First, I needed an understanding of the binary format of the executable file.
http://www.skyfree.org/linux/references/ELF_Format.pdf

I put together a basic program to open and do a raw dump of each section defined in that ELF_Format.

Once I had that, it was a small matter to make the disassembler, made even easier by the Reverse Engineering Compiler:
http://www.backerstreet.com/rec/rec.htm
In fact REC looked very similar to what I wanted...but it was not able to handle the Iomega firmware and testing with other MIPS code I found it was difficult to get the information together that I wanted. However, the author published a small piece of his code:
http://www.backerstreet.com/rec/dismips.c

This was a nice jewel. It had some stuff wrong but it was a nice start anyway. So I plugged in the functions into the code I wrote and send each instruction from the ELF segments that were listed as executable and poof, instant MIPS code. It didn't match exactly with what I was getting out of objdump, so I did some investigating.

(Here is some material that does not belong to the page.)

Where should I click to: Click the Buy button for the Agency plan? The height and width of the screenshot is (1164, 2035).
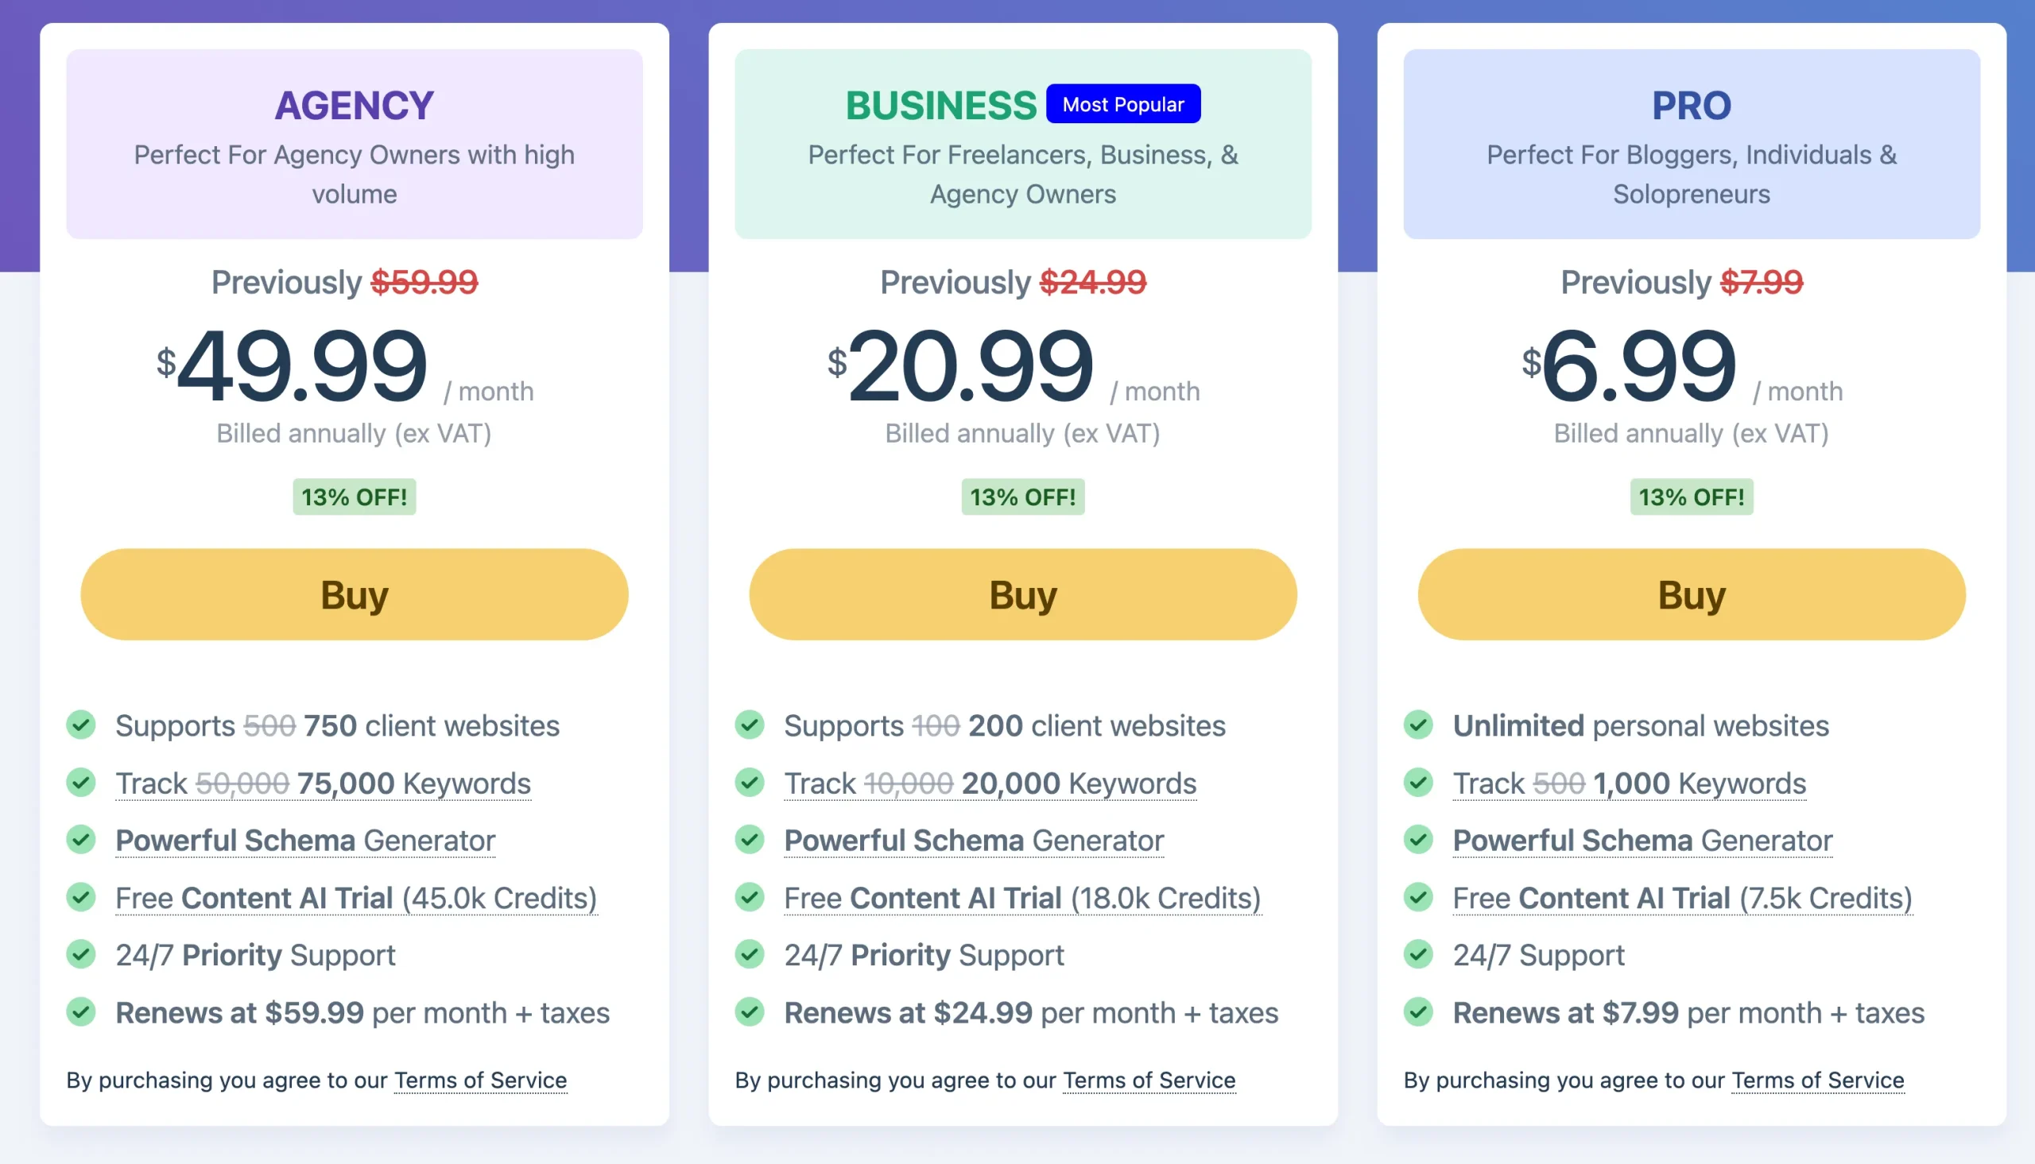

http://www.mips.com/products/architectures/mips32/index.cfm#specifications
You have to register (free) to get the documents, but this is the most accurate documentation on the language, of course. Not always the easiest to digest for a beginner, so here was a good primer I came across:

http://www.eecs.harvard.edu/~ellard/Courses/cs50-asm.pdf

I didn't like the way dismips.c was representing a lot of the information, and some of it was just wrong. So I modified it to resemble the objdump disassembly a little closer. Then I have it analyze the code from top down. It assumes that any 0x3c1cXXXX followed by a 0x279cXXXX (where XXXX is any hexadecimal digit) is the beginning of a new function...and so far I haven't found any exceptions to the rule. Those two values equate to: LUI $gp,0xXXXX and ADDIU $gp,$gp,0xXXXX. These almost always followed a JR $RA instruction (with one instruction after that).

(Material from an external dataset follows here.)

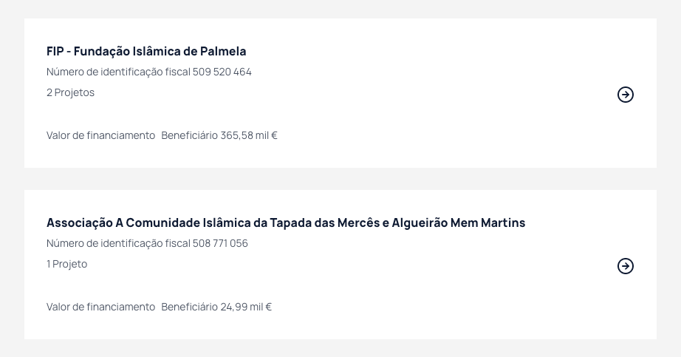Image resolution: width=681 pixels, height=357 pixels.
Task: Click the 'FIP' acronym in the first heading
Action: point(55,51)
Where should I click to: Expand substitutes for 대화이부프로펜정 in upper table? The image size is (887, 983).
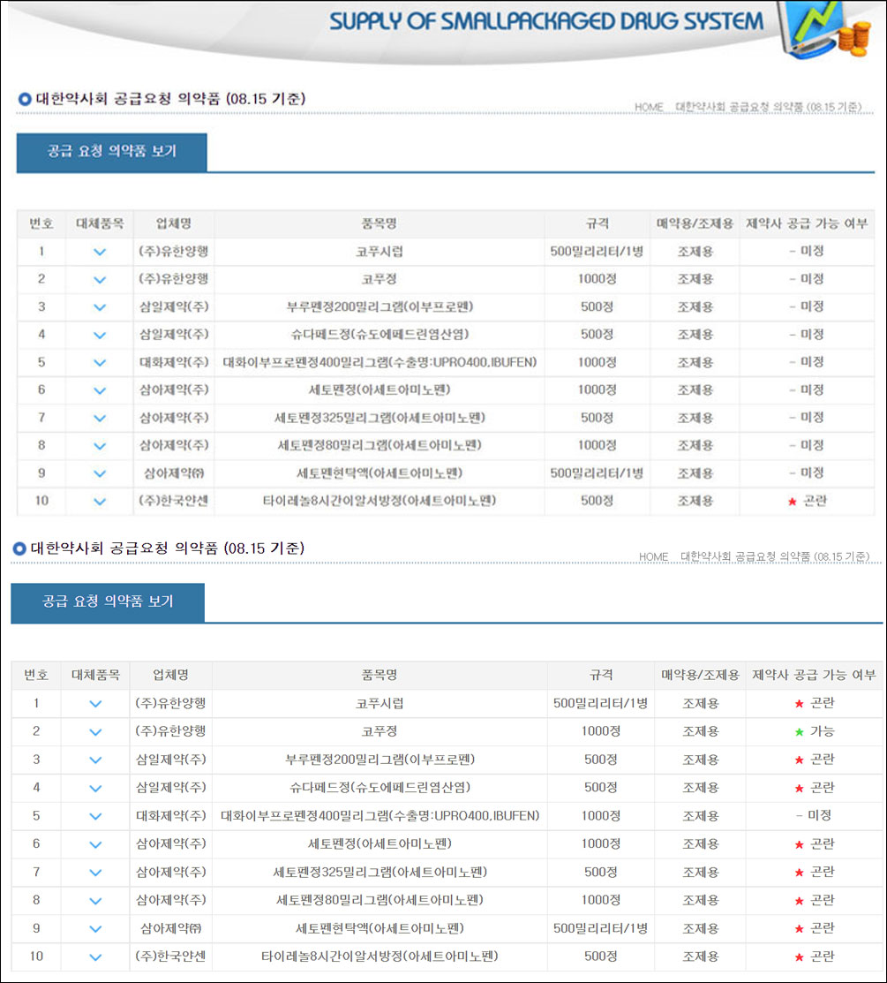[x=100, y=363]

Those familiar with assembly but not familiar with MIPS need to understand that MIPS processors use a pipeline for processing the instructions and depending upon the pipeline, you can have multiple instructions in the pipe being processed at different stages. JR $RA (Jump to address specified by Register RA) changes the current execution address. But JR doesn't get the address loaded into the current instruction pointer (IP) before the next instruction is loaded into the pipeline. So the next instruction will also be executed even though it occurs AFTER the JR.

so you may see something like:

jr $ra
addiu $sp,$sp,0x20

lui $gp,0xfcc
addiu $gp,$gp,0xffffb9a4
addu $gp,$gp,$t9

the actual start of the function is on the LUI and the end of the other function will include adding 32 (hex value 0x20) into the $SP (stack pointer) register.

Ok, I'm getting sidetracked. The links up above contain better information about how MIPS works, but I wanted to explain that part so I could explain how the analysis engine works.

Now, I figured out that register $t9 always contains the address of the function being started. Whenever the code was calling a function it would do a JALR $ra,$t9 (objdump leaves off $ra since it is assumed, but I like having it there). What that does is jumps to register $t9 and stores the current IP in $ra (so that JA can then return to the next line after the JALR + one more line due to pipelining). So I make the assumption that $t9 will always contain the address of the beginning of the function at the beginning.

$a0 - $a3 are registers that are typically used for passing parameters. More can be passed by placing them onto the stack, but most times I only need to know what the first 4 parameters to any given function are anyway. Knowing this means a block of code like this:

lw $a0,0xffff802c($gp)
nop
addiu $a0,$a0,0xffff9460
lw $t9,0x2cd8($gp)
nop
jalr $ra,$t9
nop

is a call to a function with one parameter. But objdump shows this and trying to make sense of it isn't all that helpful.

So I have the program analyze the registers as it decompiles them. If it knows the value, it prints it next to the instruction. LW $a0,0xffff802c($gp) means to take the value of the register $gp and add 0xffff802c and go to that address and fetch the word (LoadWord) at that address. Well, these addresses are all in the .GOT segment in the ELF file (Global Offsets Table) so I have it peek in there to get the address. I also added the opcode and address.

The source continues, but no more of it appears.